# Rotate Steering Column to Start



## GTO Rambler (May 20, 2021)

Application: 3 speed automatic transmission on the console
Once I place the car in park and go to remove the key, I have to rotate the steering column slightly to get the key out. Also, I have to rotate the column if I want the car to start. 

Buddy of mine has 4 speed and he has a Reverse Lock-Out Rod w/Swivel 4-Spd., A-Body on it that prevents this. I am wondering if there is something similar that requires the car to be in park for turning it off and starting. Looking for any help I can get....thanks in advance.


----------



## Rocketman269v (Oct 5, 2020)

You need to adjust the "back drive" rod that connects the steering column to the transmission. There is a jam bolt on the pivot that is on the end of the rod under the car. Place the car in park, loosen the bolt and push the rod up towards the steering column. Then tighten the bolt and everything should work as designed.

§ SHORT TASK 1
Extract the rows word for word, beginning at the first line of the rows and stopping after the line that contains "(x=358, y=91)", and leave the pictures out of your answer.
§ SHORT TASK 2
Write the next part of the forum thread about having to rotate the steering column to start the car, picking up after its final sentence.
The forum thread and the rows were taken from two unrelated sources.

§ RECORD SET
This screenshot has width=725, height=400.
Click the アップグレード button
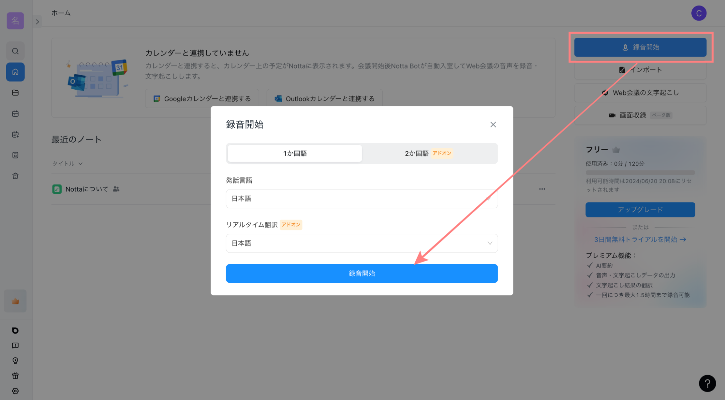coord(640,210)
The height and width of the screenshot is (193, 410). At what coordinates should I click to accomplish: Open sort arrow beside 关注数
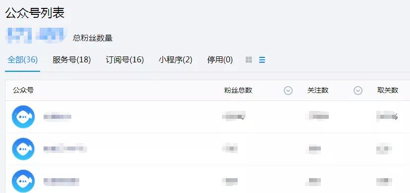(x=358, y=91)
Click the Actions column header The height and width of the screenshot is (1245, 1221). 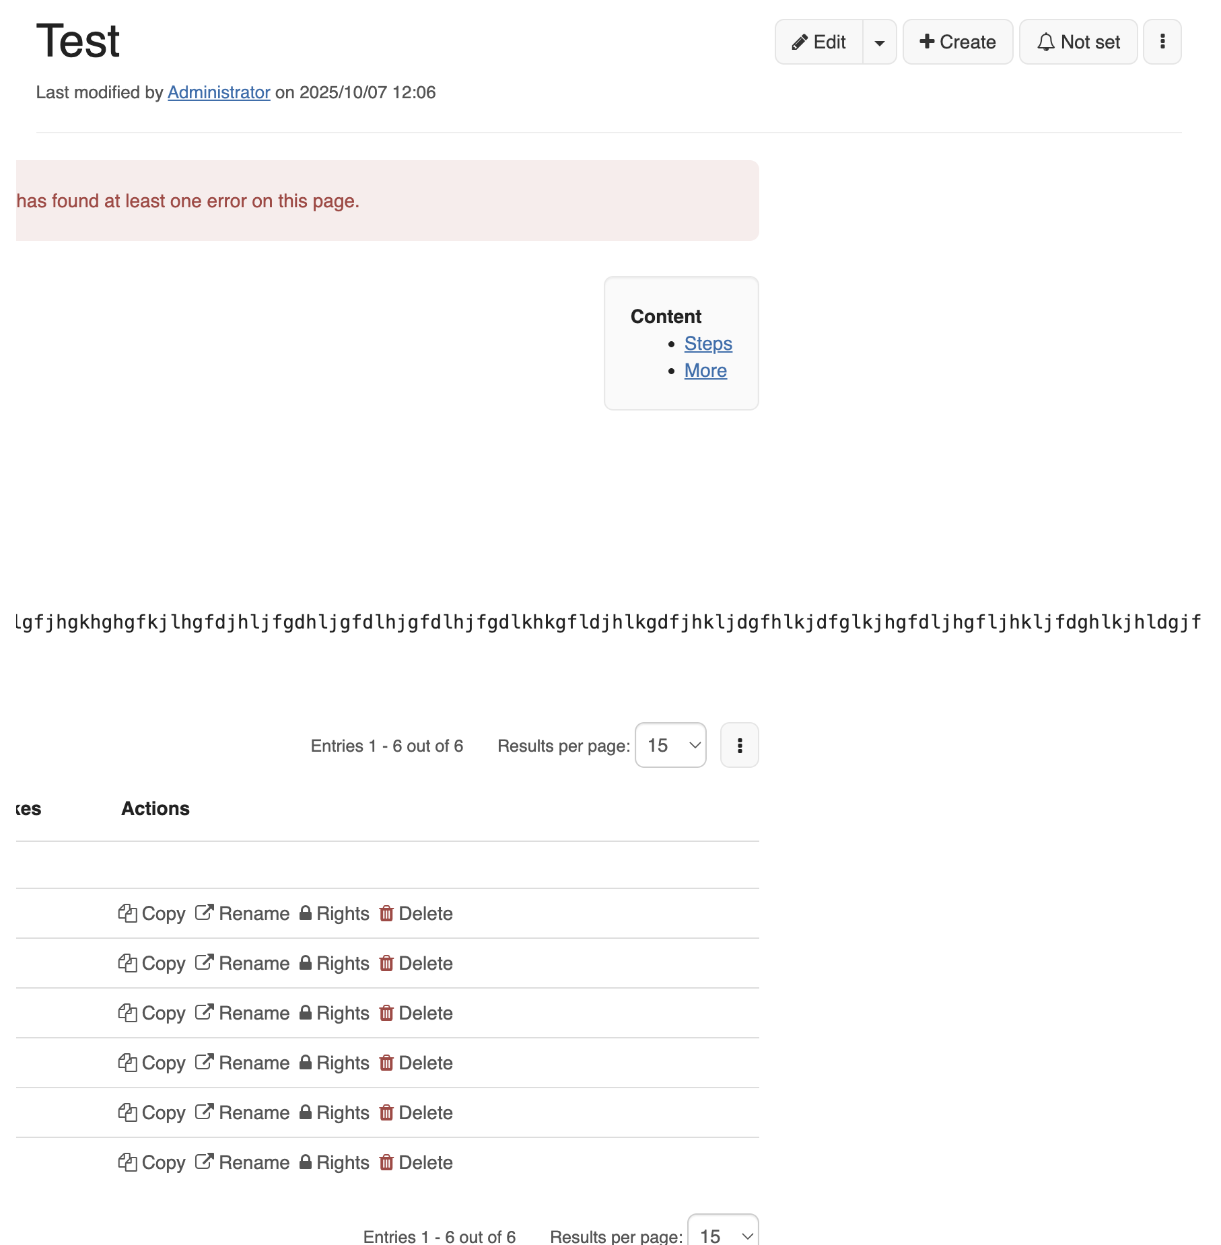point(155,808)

§ EXERCISE OUTPUT 1
This screenshot has width=725, height=400.
Click the アップグレード button
coord(640,210)
The height and width of the screenshot is (193, 410). At what coordinates should I click to accomplish: Open sort arrow beside 关注数
(x=358, y=91)

§ EXERCISE OUTPUT 2
----------



## GTO Rambler (May 20, 2021)

Rocketman269v said:


> You need to adjust the "back drive" rod that connects the steering column to the transmission. There is a jam bolt on the pivot that is on the end of the rod under the car. Place the car in park, loosen the bolt and push the rod up towards the steering column. Then tighten the bolt and everything should work as designed.


Thanks so much for the response. Glad to hear it should be easy.

Edit: That fixed the problem. Thanks so much!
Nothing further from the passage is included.